▶ WHAT IS EXPECTED
Copy everything from the line containing "Given: Open University of Cambridge link" down to the line containing "Screen dimensions: 469x492" in the records below.

▶ DATA PROVIDED

● ● ● ● ● ● ●

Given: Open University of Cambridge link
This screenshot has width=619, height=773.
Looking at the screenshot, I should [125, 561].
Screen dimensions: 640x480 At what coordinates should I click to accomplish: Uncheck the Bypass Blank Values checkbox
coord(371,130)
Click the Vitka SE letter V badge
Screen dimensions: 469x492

● ● ● ● ● ● ●

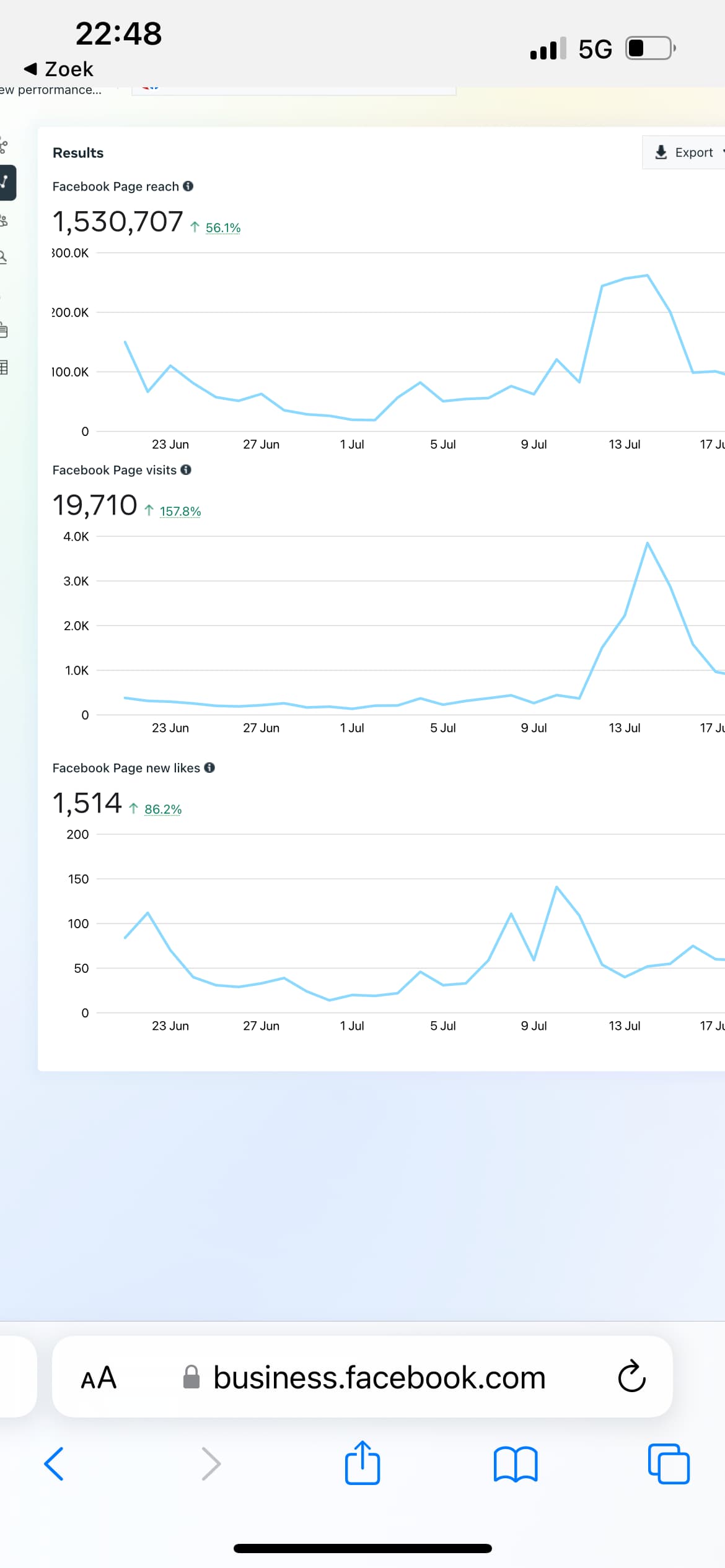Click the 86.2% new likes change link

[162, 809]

● ● ● ● ● ● ●

▶ COMPLETE OUTPUT
Given: Open University of Cambridge link
This screenshot has width=619, height=773.
Looking at the screenshot, I should [125, 561].
Screen dimensions: 640x480 At what coordinates should I click to accomplish: Uncheck the Bypass Blank Values checkbox
coord(371,130)
Click the Vitka SE letter V badge
Screen dimensions: 469x492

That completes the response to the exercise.